Architecting for High Availability

# Architecting for High Availability

## CS291A: Scalable Internet Services

---

# High Availability Motivation

Modern web applications power important parts of our lives

* Banking

* Medical

* Communications

Having access to these services (high availability) at any time is increasingly
important.

???

As a user of these services, we expect them to be available at all times.
When they are not, it can be frustrating and even dangerous.
When we build these services, we need to think about how customers will depend on them
and what level of availability we need to provide.

---

# Expressing Availability

Services advertise availability as a "number of nines":

* Three nines: 99.9% uptime, 525.6 minutes of downtime a year (43.8/month)

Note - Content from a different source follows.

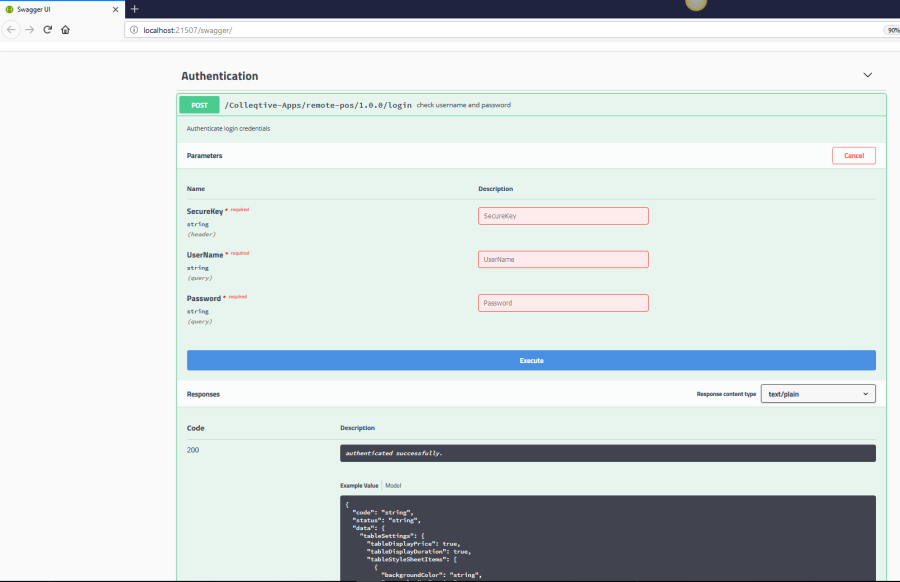Viewport: 900px width, 582px height.
Task: Reload the Swagger page
Action: [47, 30]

* Four nines: 99.99% uptime, 52.6 minutes of downtime a year (4.38/month)
    * Desired by many business applications

* Five nines: 99.999% uptime, 5.3 minutes of downtime a year (26.5s/month)
    * Desired by communication companies

Downtime usually only includes unplanned outages. Scheduled outages, no matter
how frequent, are usually not incorporated in marketing material.

[Availability Table](https://sre.google/sre-book/availability-table/#tablea1)

???

What is considered downtime?
* Unplanned outages
* Are scheduled outages considered downtime? Usually not,
  but we can arhitect our system to minimuze downtime during
  certain types of maintenance, like software updates

---

# Measuring Availability SLIs/SLOs/SLAs

Service Level Indicators - SLIa
- In order to provide a HA service we need to agree on a metric
- Come up with a set of metrics that will measure and indicate availability
of your service

Service Level Objectives - SLOs
- Come up with with a list of goals based on metrics that you want to be achieved
by your service

Service Level Agreements - SLAs
- Making sure your clients can rely on your service to keep the agreed level
of availability and metrics

---

# What are possible causes of failures?

![Full network topology](full_stack.png)

---

# Possible causes of failures. What if?

* a server process hangs?
* a server process dies?
* an application server fails?
* a load balancer fails?
* a switch fails?
* a router fails?
* a connection to the Internet fails?
* DNS fails?
* the Internet fails?
* a database fails?
* an entire data center fails?

---

# Single point of failure

Can we identify service components which failure would bring down the whole service?

---

# Handling Application Server Failure

.left-column40.center[
![Single application server](application_server.png)
]
.right-column60[
We've already discussed the components of this sort of failure.

* Process-level isolation reduces hanging, or dead processes by having other
  processes to pick up the slack.

* A process in an infinite loop may add unnecessary load to the server, so it's
  important to have monitoring to detect such issues.

* Having a load-balanced configuration permits failing servers (high load or
  dead) by having a pool of other servers to direct traffic to.
]

???

A load balanced system can handle a server failure by directing traffic to others.
However, if the system is already operating at capacity, the loss of a server could cause a cascading failure.
Part of high availability is ensuring that the system can handle the loss of a server without causing a failure.
To do this we need to monitor the load on the servers and have a method to add capacity when needed.

---

# How do we Handle Load Balancer Failure?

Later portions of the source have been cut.